Am reading @LongmanPhil "The Case for Small-Business Cooperation," which is interesting but despite some effort, doesn't seem quite fully engaged with the views of people who disagree.
Eg it characterizes the debate over occupational licensing of hair braiders as involving the BRAIDERS seeking licensing regimes. No. This involves (predominantly White) state cosmetology boards imposing their licensing regimes on (predominantly Black) hair-braiders.
I know concern about racial inequality is perceived by certain progressives as a hurdle to achieving an economic equity that will of course benefit all on a color-blind basis. But @IJ et al have been pretty clear for decades about the dynamics of the licensing of hair braiders.
If you have paid attention to the issue, I don't see how you could think IJ has been litigating to stop the braiders from seeking out state licensing for their specific trade, rather than to get them out from under a licensing regime that is expensive and useless for their work.
Longman also equates ccupational licensing with unionization.
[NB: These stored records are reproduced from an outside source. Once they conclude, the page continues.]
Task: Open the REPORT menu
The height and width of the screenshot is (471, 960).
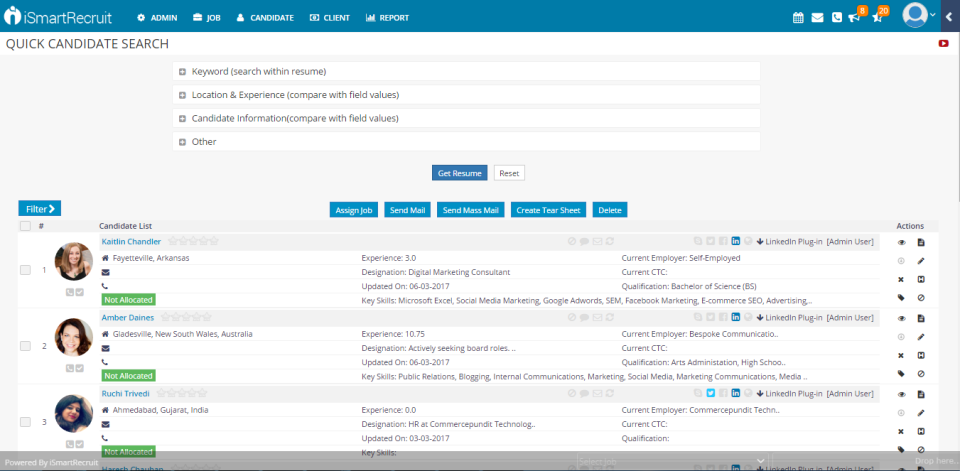Action: 388,18
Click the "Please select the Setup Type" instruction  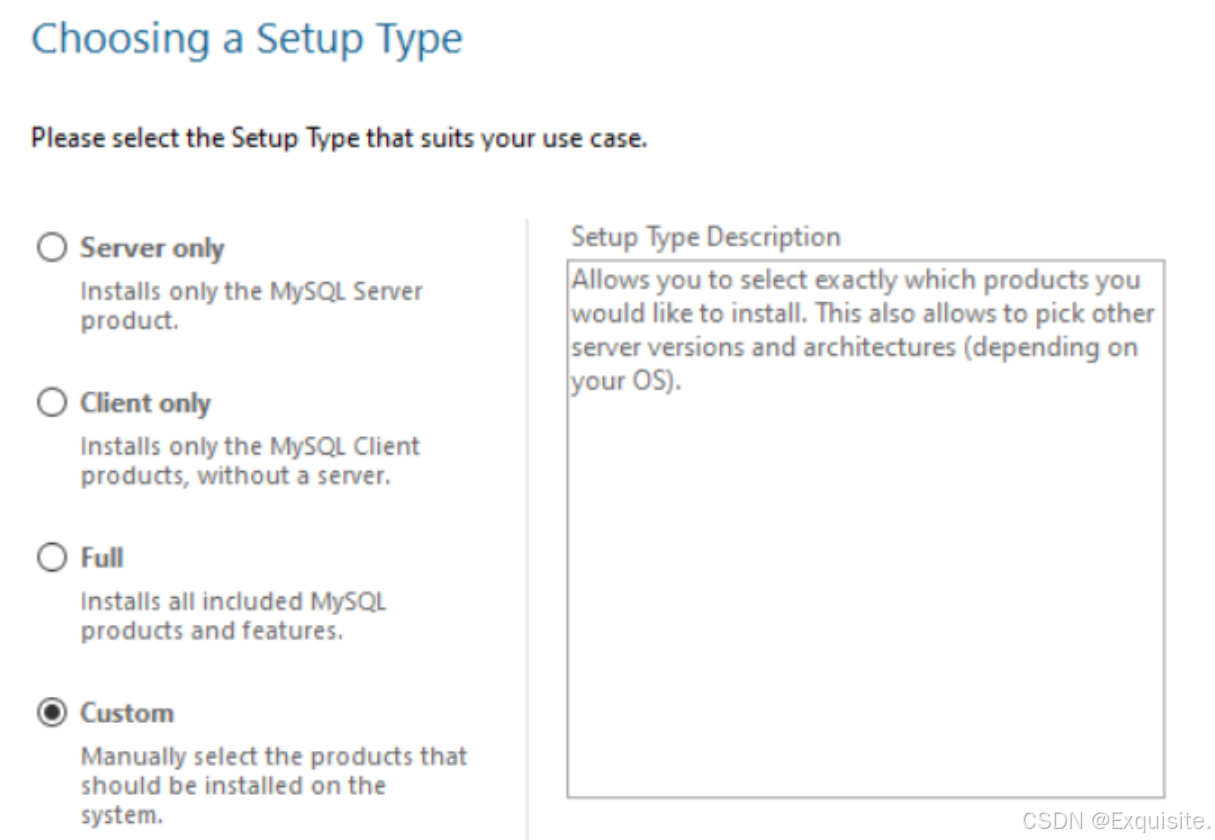pos(339,138)
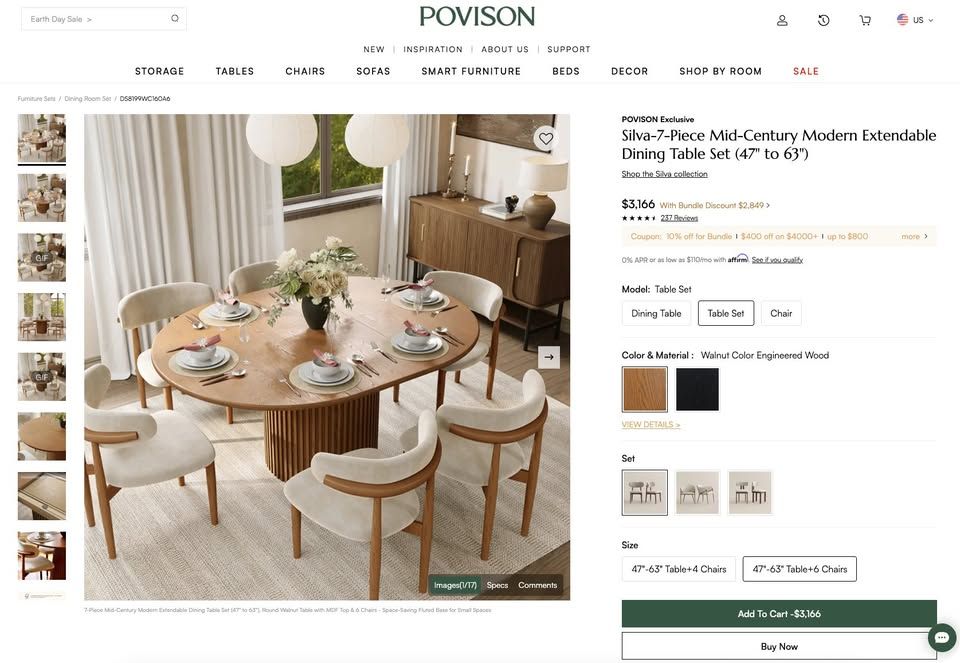Choose 47"-63" Table+4 Chairs size
The image size is (960, 663).
click(x=678, y=569)
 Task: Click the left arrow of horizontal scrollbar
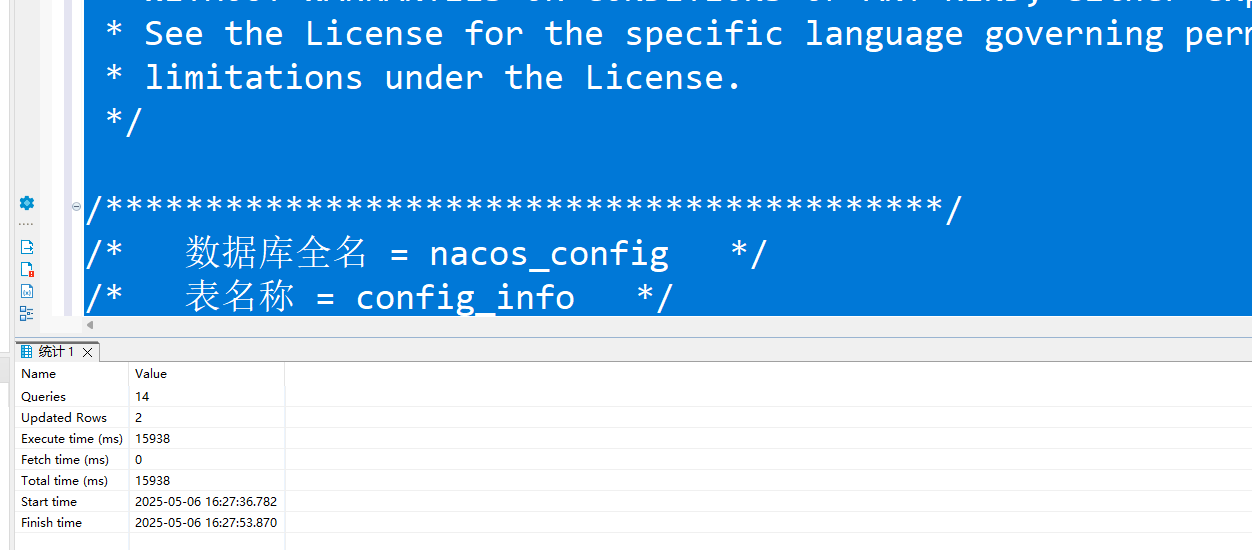pos(90,325)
Especially in states that permit non-unionized workers to work, unionization is generally voluntary, not imposed by the government.
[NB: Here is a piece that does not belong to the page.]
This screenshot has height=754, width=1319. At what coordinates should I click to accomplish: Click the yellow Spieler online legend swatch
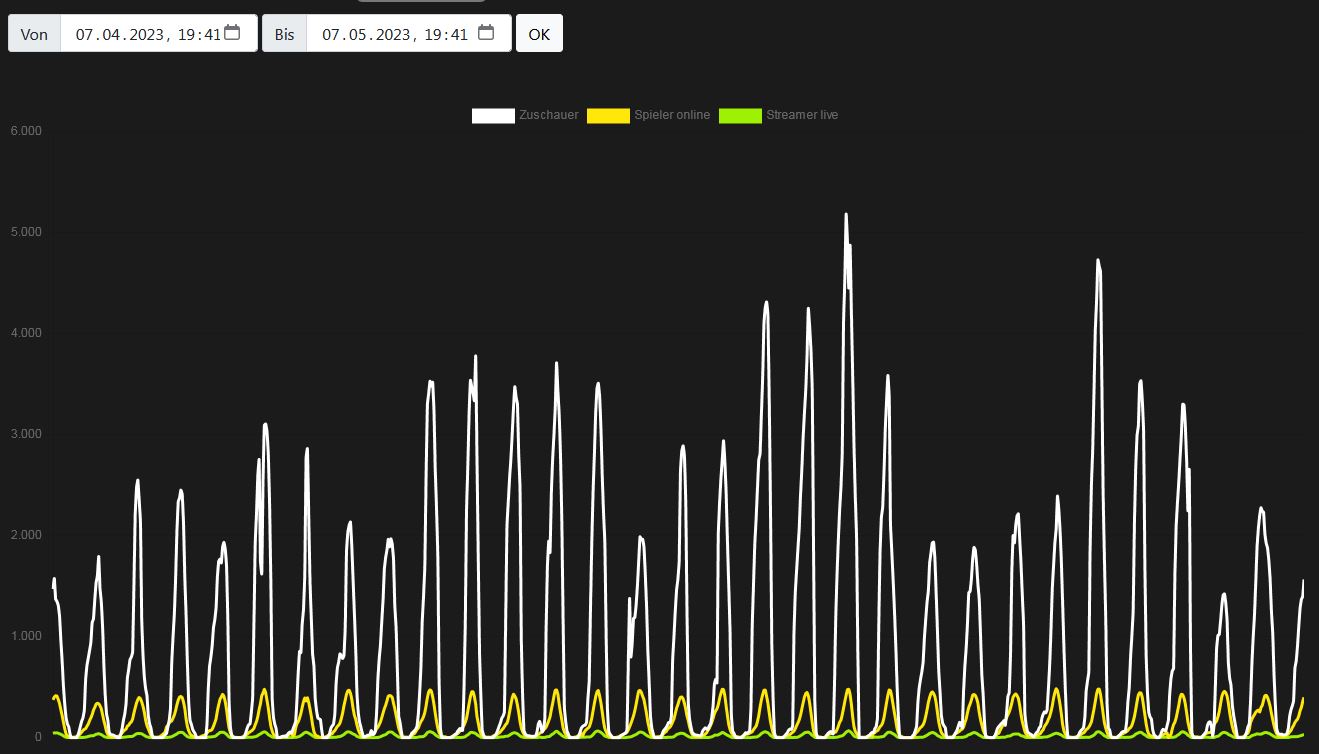click(608, 115)

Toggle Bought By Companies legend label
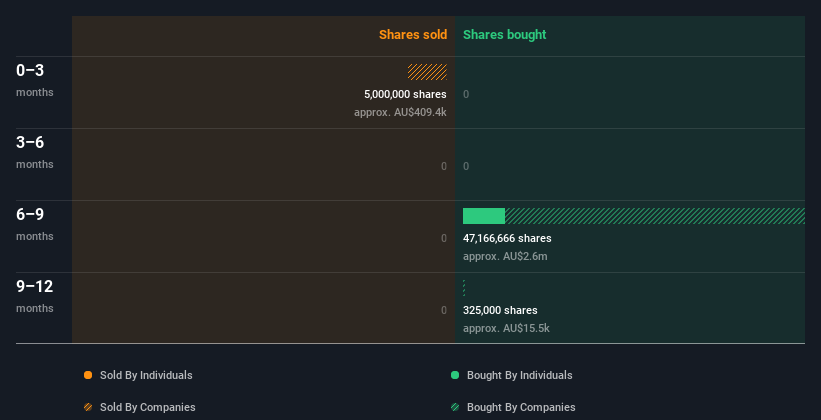(521, 407)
If the existing hair braiders form an entity (corporation, partnership, cooperative) that sets the price of their services, but any new entrant can opt out of the entity, then this is importantly different (especially for libertarians) from occupational licensing.
Longman also keeps reiterating the paternalistic claim that it's better for competition not to be over prices, bc this just leads to lower quality, customer service, the existence of a "basic economy" class on airplanes.
But while having the government institute minimum pricing or bless cartels removes the option of competing on price, the reverse doesn't remove the option of competing on non-price factors. Eg Nordstrom's sells the same formal gowns or boots for a higher price than some rivals...
...but people who can afford it will shop at Nordstrom's bc they like the non-price factors (pleasant store, attentive staff, on-site tailoring, liberal return policy, etc). Price competition doesn't make Nordstrom's impossible; banning price competition makes TJ Maxx impossible.
Having spent a lot of time talking to economic libertarians, I can tell Longman that they will not be fooled by his equating voluntary association with government regulation. They're big on the distinction between (technically) voluntary vs (literally) coerced.
There's a similar problem in the increasingly popular analogy between market regulation and rules for a sport. People get to choose which sports to play. If you like strict rules on how to beat the hell out of someone, you box; if you don't, you develop MMA.
The point of rules for a sport is not that they produce an outcome that's fair by some external standard; it's that everyone has to compete by the same standards. Some rules seem pointless & unfair, such as requiring pro golfers to actually walk the course (see PGA v Martin).
Market regulation isn't like that. If you want to style hair but the government forces you first to learn White lady hair techniques, you can't decide to work with your own traditional category of hairstyling called braiding that wil enable you to avoid that rule.